### Work instruction
When you reach the line containing "Image resolution: width=650", begin reproducing the lines exactly and continue through the end of the listing, leaving out the pictures.

== Segment start ==

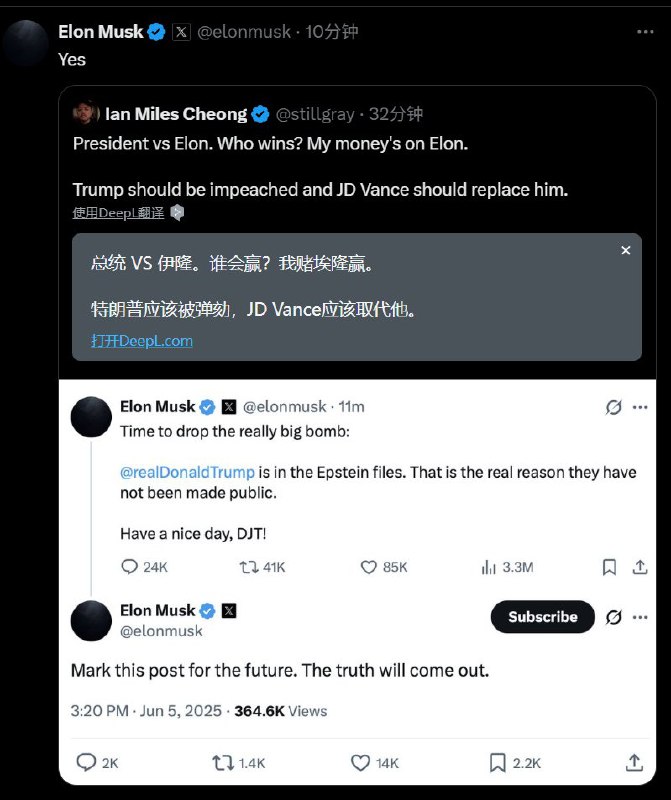
Task: Like the Epstein files post with 85K likes
Action: tap(384, 567)
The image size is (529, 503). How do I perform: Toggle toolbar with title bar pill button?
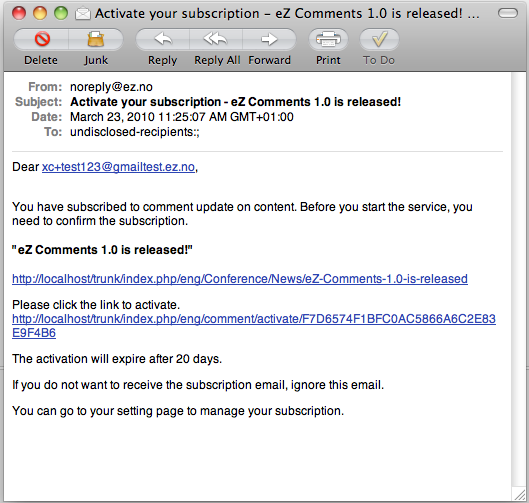[x=508, y=13]

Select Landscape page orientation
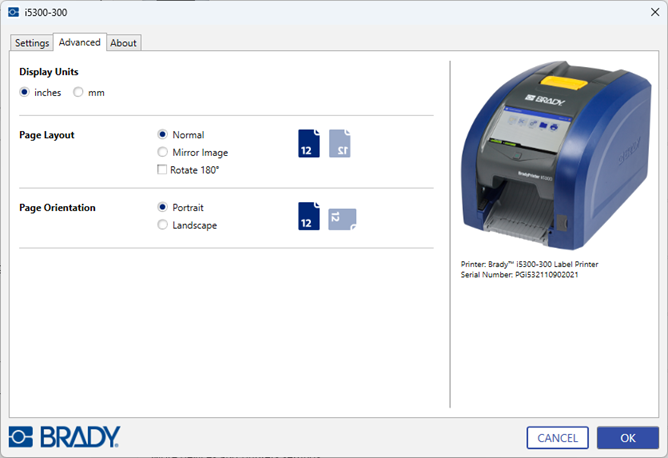tap(163, 225)
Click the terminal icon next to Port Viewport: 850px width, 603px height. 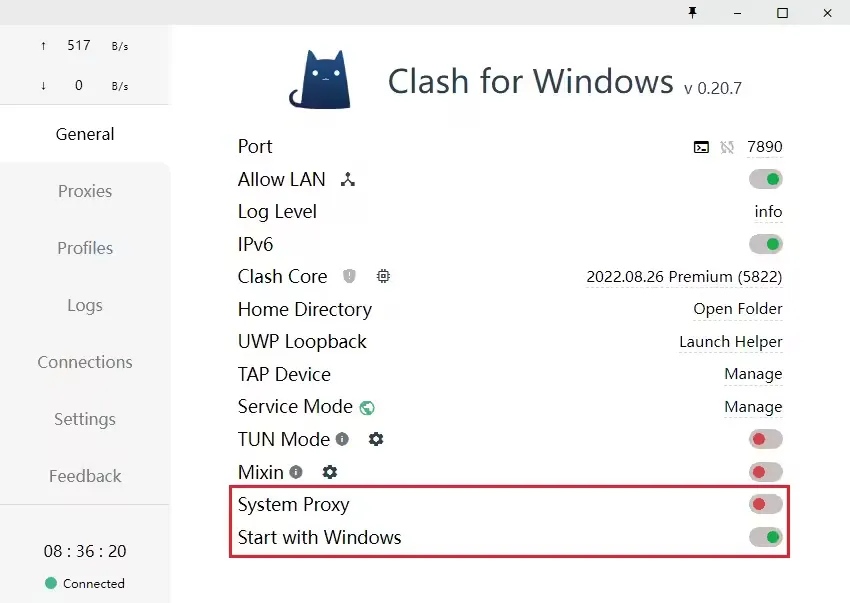coord(701,147)
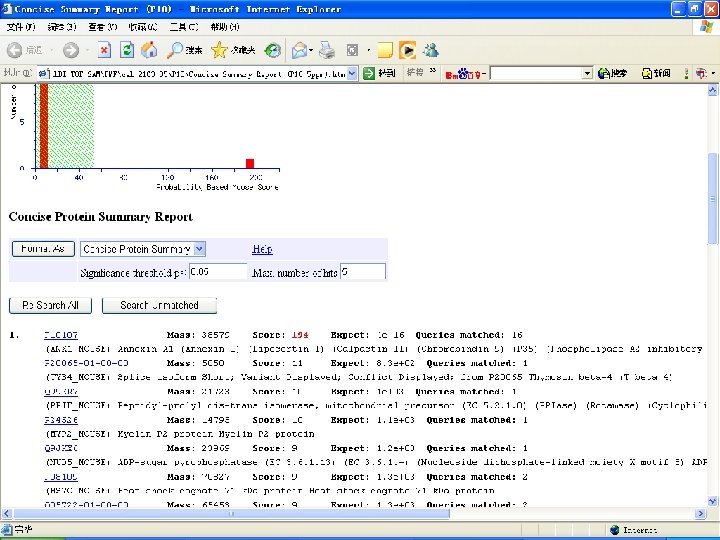This screenshot has height=540, width=720.
Task: Open the Help link in report form
Action: click(x=262, y=249)
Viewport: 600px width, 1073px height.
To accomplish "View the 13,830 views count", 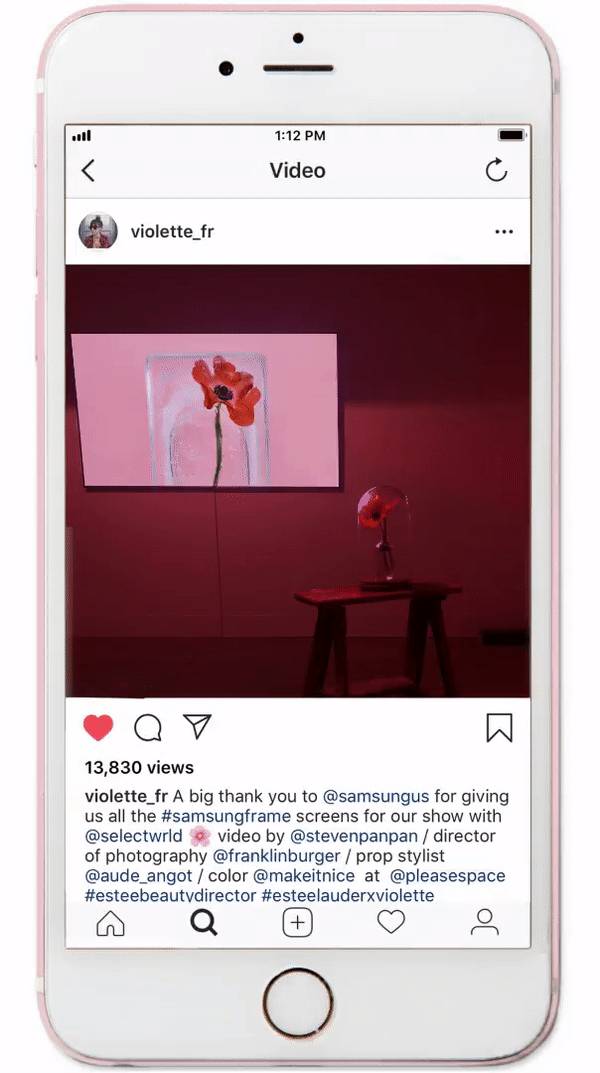I will click(140, 768).
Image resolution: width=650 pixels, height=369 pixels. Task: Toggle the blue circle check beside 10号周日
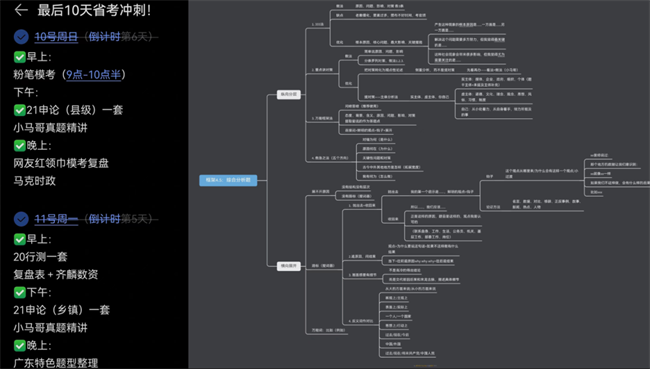[x=21, y=37]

== Segment end ==

### Written answer
Image resolution: width=650 pixels, height=369 pixels. Task: Toggle the blue circle check beside 10号周日
[x=21, y=37]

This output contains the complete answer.